Detroit Diesel proposes to further develop its Series 50G engine with the advanced fuel control system to produce an engine with 300 hp and 900 lb-ft torque. This system will run the engine at the leanest possible air-to-fuel ratio under any set of conditions. A new combustion system will be developed to optimize combustion stability and extend the engines lean misfire limit. The Series 50G engine has a wide use in the transit bus market, and the developed technology can later be applied to the Series 60G engine for use in class 7 and 8 heavy-duty trucks.

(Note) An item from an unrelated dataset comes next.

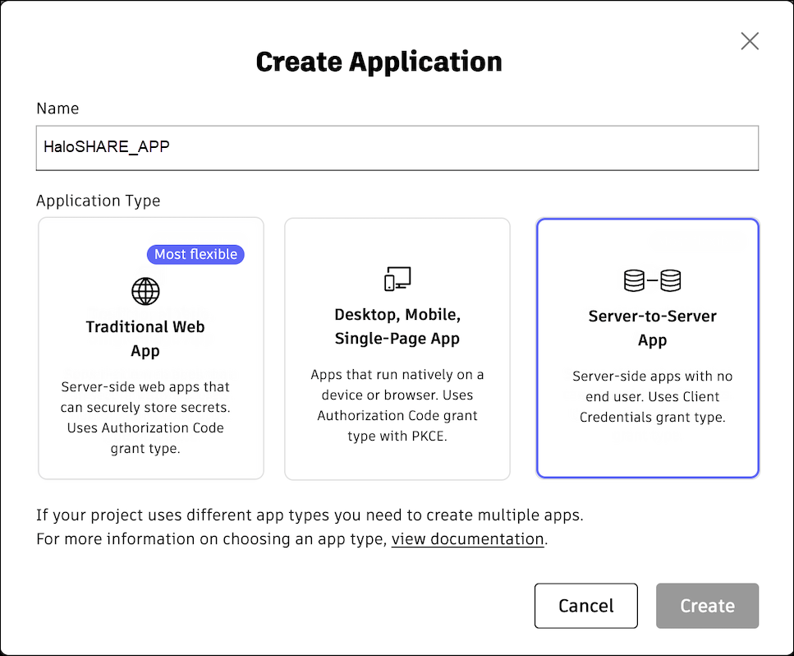Click the Most flexible badge
The height and width of the screenshot is (656, 794).
195,254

Cummins Engine Company proposes to combine the natural gas high-pressure direct injection (HPDI) technology of Westport Innovations with exhaust gas re-circulation (EGR) technology to develop an engine with 400 hp and 1,450 ft-lb torque.
Both companies propose a certification target of 0.5 g/bhp-hr NOx emissions. The engines are expected to perform without degradation in efficiency at different loads compared to respective manufacturers most recent natural gas engine.
Staff proposes that the AQMD, with co-funding from the CEC to be passed through the AQMD, enter into an agreement with Detroit Diesel Corporation for $1,330,966. DOE/NREL will enter into a separate agreement with Cummins Engine Company for $998,586. However, all three agencies will jointly administer these two projects. and will have full access to the results and outcome of both projects.
Benefits to AQMD
The proposed project is included in the March 2000 update of the Technology Advancement Plan under Project 2000M2-2, "Development and Demonstration of Low Emission, Alternative Fuel Engine Technologies for On-Road Applications." The AQMP relies on the expedited implementation of advanced technologies in Southern California to achieve air quality standards.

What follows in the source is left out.